Why Muslim rulers and ulema didn’t confront the caste issue
Muslim rulers and ulema couldn’t have confronted the caste inequality since Islam as a religion of equality is as much a new narrative as it being a religion of peace. Historically it’s been about supremacy and conquest

Caste system exists in the Muslim society as much as it does in the Hindu society. AFP
“The unfortunate impression throughout the world (has been) that while the Hindus were grovelling in the mud of these social evils and were conservative, the Muslims in India were free from them, and as compared to the Hindus were a progressive people. That such an impression should prevail, is of course surprising to those who know the Muslim Society in India at close quarters.” Thus spake Ambedkar in “Pakistan or the Partition of India”, an inconvenient book for the official secularists, but no less revealing than the canonical Annihilation of Caste.
Therefore, it’s surprising when an Ambedkarite like Kancha Ilaiah Shephard wonders: Why Didn’t India’s Muslim Rulers and Thinkers Confront the Inequities of the Caste System?
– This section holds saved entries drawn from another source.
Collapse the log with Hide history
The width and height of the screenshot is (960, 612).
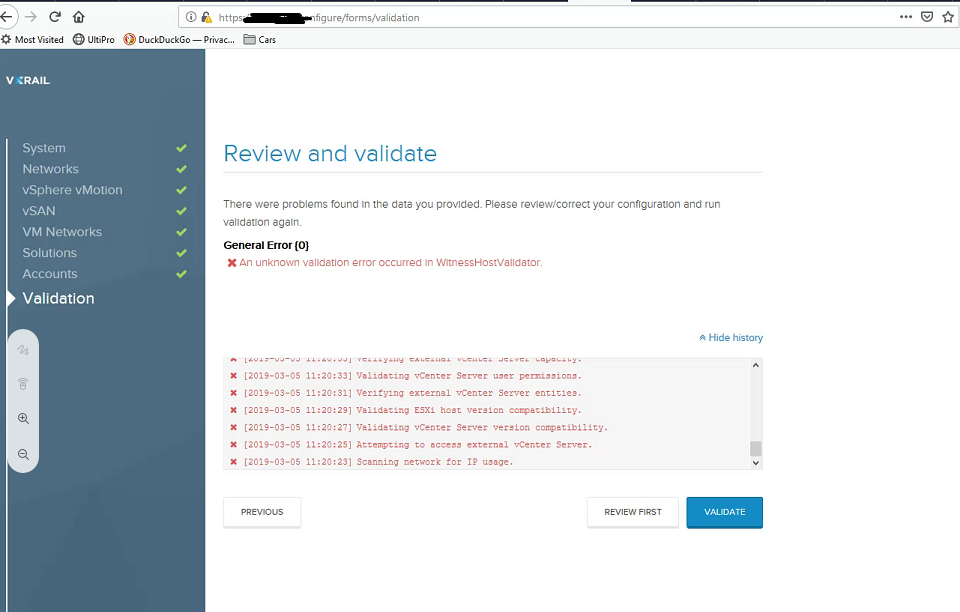pyautogui.click(x=731, y=338)
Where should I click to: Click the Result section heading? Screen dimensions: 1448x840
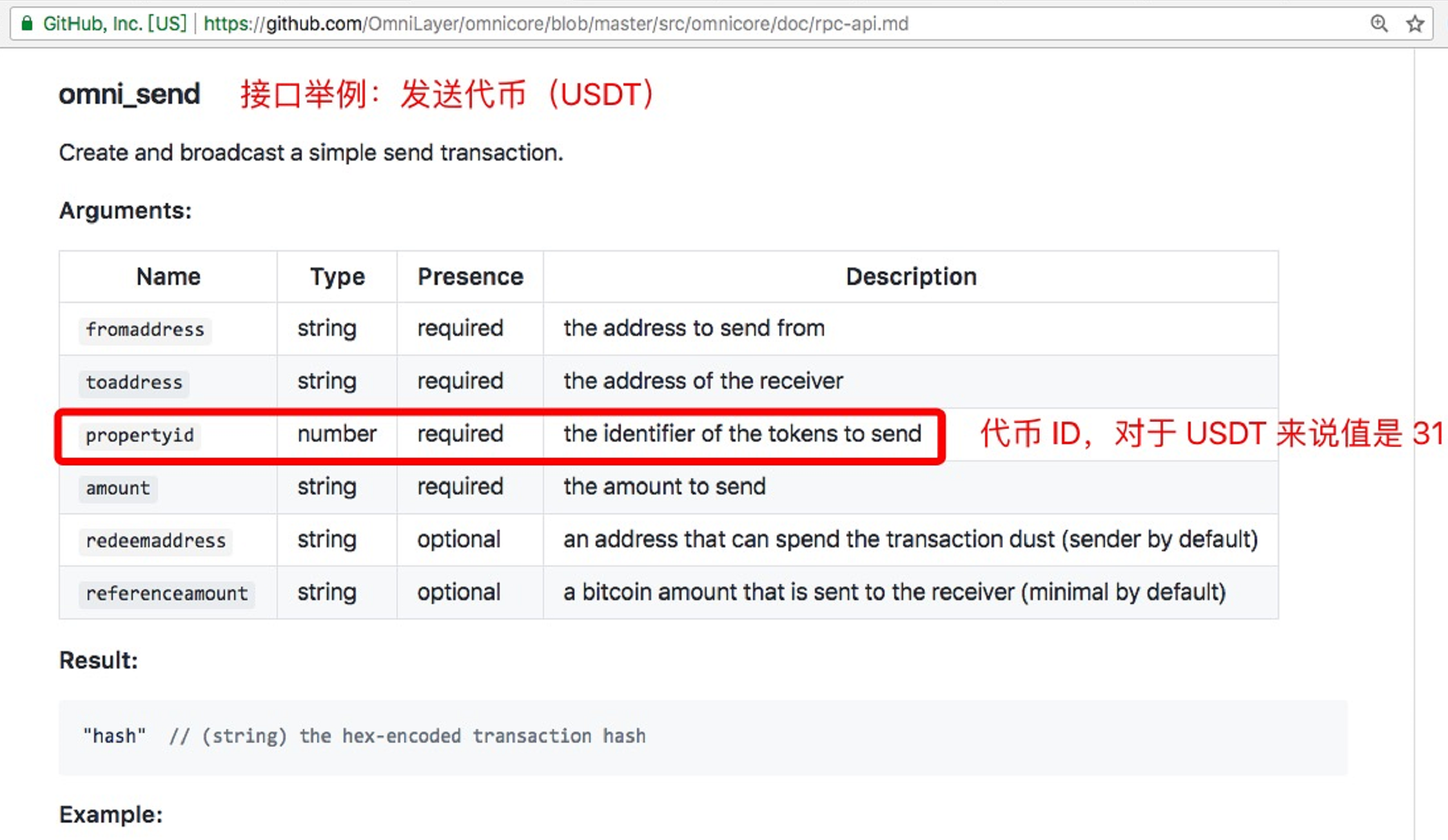coord(98,659)
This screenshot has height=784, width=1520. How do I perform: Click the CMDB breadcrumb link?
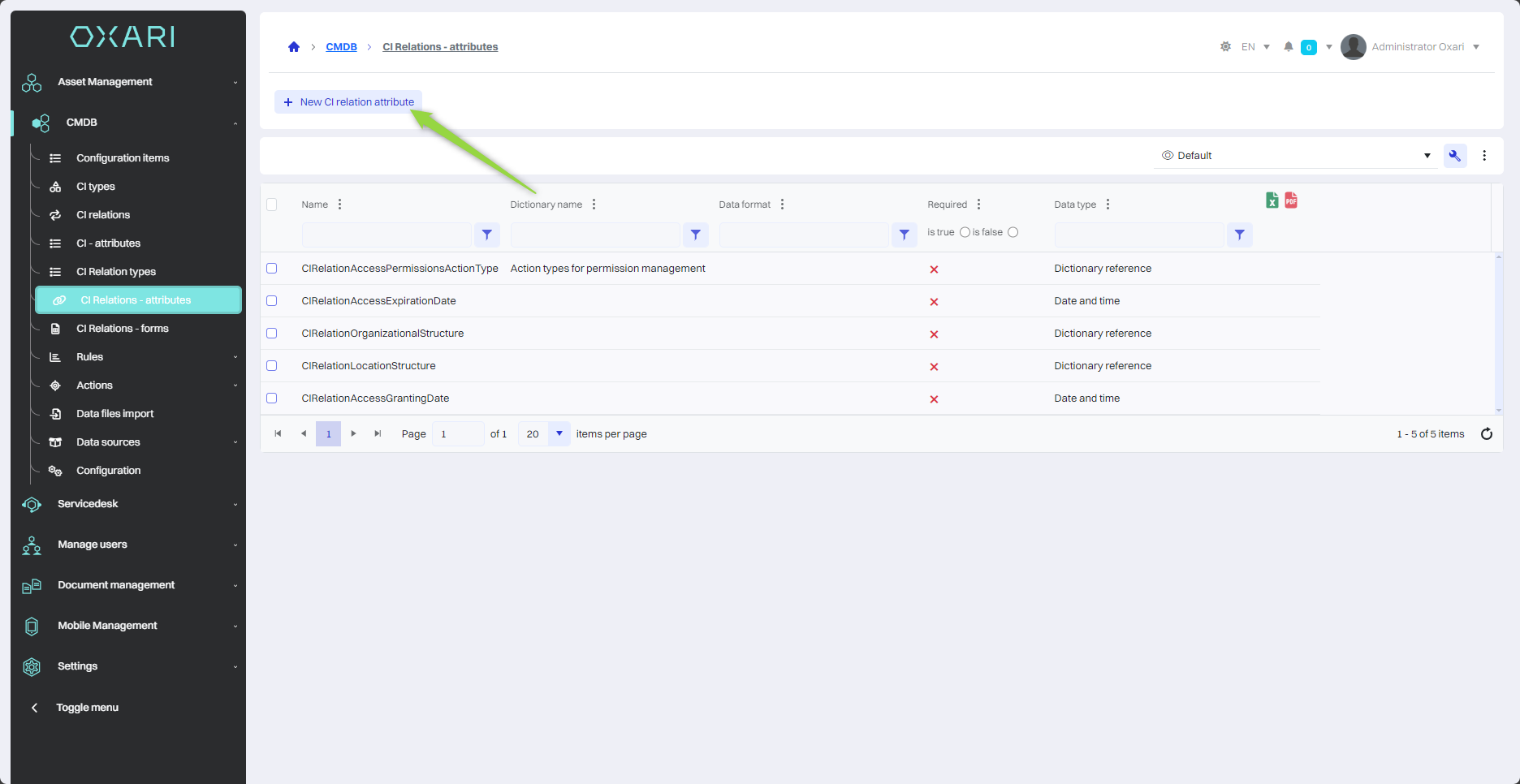(x=341, y=47)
One may ask, could they? If yes, why? The default answer would be — because they were Muslims. The presumption being that Islam, supposedly the religion of equality, should have inspired its followers to remove social inequalities and establish an egalitarian system. Understandably, Kancha Ilaiah is disappointed in Muslim rulers and thinkers for not living upto the Islamic ideal, or what he imagines it to be.
Caste is considered essential to Hinduism since the fourfold division of society, the Varna system, is traced to the Purusha Sukta hymn of Rig Veda. But, the Varna is theoretical. The real, functional division of society into myriad castes (jati) has no scriptural basis. Yet caste has come to be regarded as synonymous with the Hindu society.
On the other hand, the Muslim community, though as caste-ridden as the Hindu, is imagined egalitarian. The caste stratification of the Muslim society is ignored, in both academic and socio-political discourses, since it is not derived from the scriptural authority of Islam. Caste being Indian, and Islamic scriptures being Arabian, couldn’t reflect each other. But to ignore a reality because it has no explicit sanction in the community’s holy book, could only be ideological in motivation. It can’t be said to be an empirically validated proposition.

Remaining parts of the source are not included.